The central insight: the system prompt never changes mid-session. Skills, memory, and GBrain context are all injected as user messages or volatile tier content -- not as modifications to the stable prompt prefix. DeepSeek's prefix cache hits on every turn, regardless of which skills load or what memories surface.

11. Connected Platforms

Platform	Status	Notes
Discord	Connected	Primary interface. Auto-thread, reactions, mention-gated.
Webhook	Connected	Port 8644, secret-authenticated for external triggers.
API Server	Connected	Health checks, REST access, monitoring.
CLI	Local	Direct terminal access for debugging and setup.

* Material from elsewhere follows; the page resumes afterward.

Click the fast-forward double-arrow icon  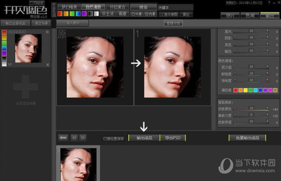83,138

The webhook endpoint bridges external services (Cloudflare Workers for OpenRouter, cron triggers) to Hermes. The API server exposes health checks for monitoring and uptime dashboards.

12. MCP Servers

Three MCP servers run alongside Hermes:

mcp_servers:
  exa:
    url: https://mcp.exa.ai/mcp
    timeout: 120
    connect_timeout: 30
  codegraph:
    command: codegraph
    args: [serve, --mcp]
    timeout: 120
    connect_timeout: 60
  gbrain:
    command: gbrain
    args: [serve]
    timeout: 120

Exa provides AI-native web search. CodeGraph indexes codebases and answers structural questions. GBrain is the persistent knowledge base that gbrosyne queries.

13. Quick Start Checklist

[ ] AlmaLinux 9 VPS, Python 3.11, root
[ ] Clone hermes-agent to /usr/local/lib/hermes-agent/
[ ] pip install -e . in venv
[ ] Run hermes setup for guided config
[ ] Install and configure LiteLLM proxy (section 4)
[ ] Sign up for DeepSeek API, put key in LiteLLM config
[ ] Create Discord bot, put token in .env
[ ] Configure ~/.hermes/config.yaml (section 5)
[ ] Enable plugins: hermes plugins enable semantic-skills token-logger pricing-tools
[ ] Copy skills directory structure
[ ] Build skill index: cd ~/.hermes/plugins/semantic-skills && python build_embeddings.py
[ ] Create ~/.hermes/SOUL.md with your persona
[ ] Start LiteLLM: systemctl enable --now litellm
[ ] Start gateway: hermes gateway start
[ ] Verify: send a message on Discord

14. Maintenance

# Update Hermes (also runs daily via cron)
hermes update

# Rebuild skill index after adding or editing skills
cd ~/.hermes/plugins/semantic-skills && python build_embeddings.py

# Check token usage and costs
hermes token-summary
hermes enrich-logs

# Compact sessions database
hermes sessions prune

# Follow live logs
hermes logs --follow

The two most important maintenance tasks: rebuilding the skill index after any skill edits (forgetting this is the #1 cause of "my new skill doesn't work"), and enriching token logs with live pricing data so cost tracking stays accurate. Pricing pages change -- providers don't notify you when their per-token rate adjusts.

This setup has been running since April 2026 with one outage -- a LiteLLM master key overwritten by a masked UI value, producing the misleading "No connected db" error described in section 4. Everything else has been stable. The cache layering (stable system prompt + skills-as-message + prefix-aware provider) earns consistent cache hits across turns and keeps per-conversation token costs predictable.

If you're standing up a fresh instance, start with steps 1-8, verify the agent responds to a Discord message, then add plugins and skills incrementally. Debugging a full stack from scratch is harder than growing it one layer at a time.